▶ Extracted data:
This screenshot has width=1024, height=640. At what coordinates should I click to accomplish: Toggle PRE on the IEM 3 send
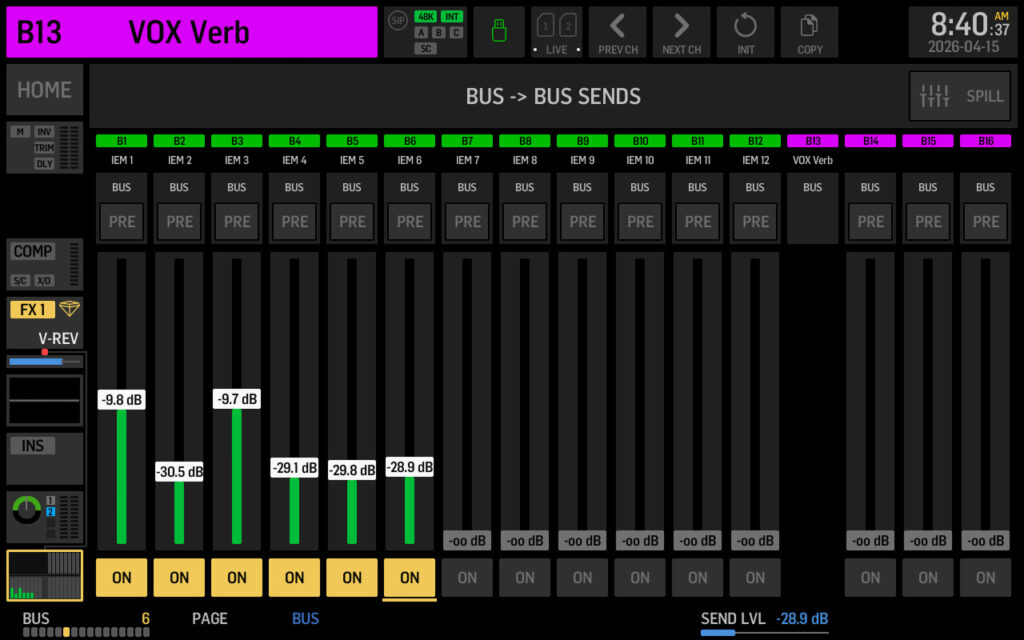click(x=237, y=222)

...

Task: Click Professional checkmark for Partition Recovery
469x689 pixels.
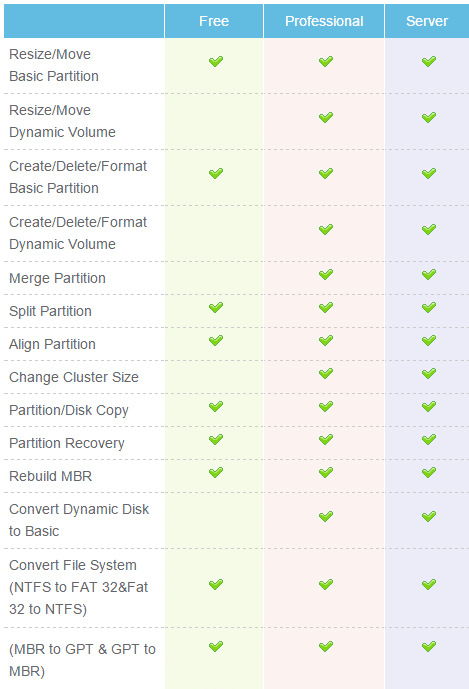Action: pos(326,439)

* * *

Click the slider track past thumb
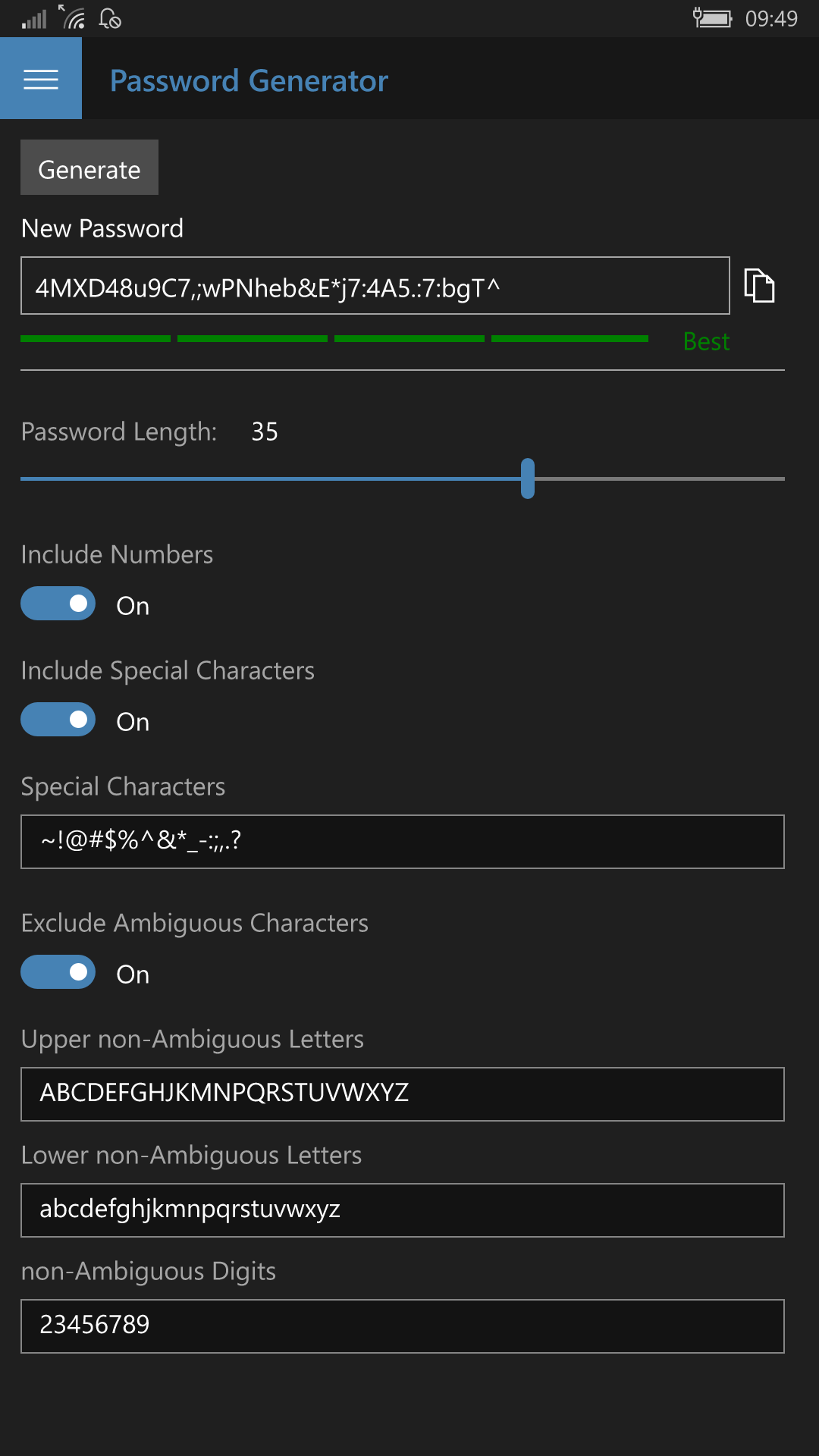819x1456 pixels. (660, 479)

▶ Problem:
Rewrite the rows from the line containing "Task: Click Professional" through the line containing "Action: pos(326,439)", replacing "checkmark" with "tick" and changing nothing else. Leave out the pictures.

▶ Solution to this task:
Task: Click Professional tick for Partition Recovery
469x689 pixels.
Action: pos(326,439)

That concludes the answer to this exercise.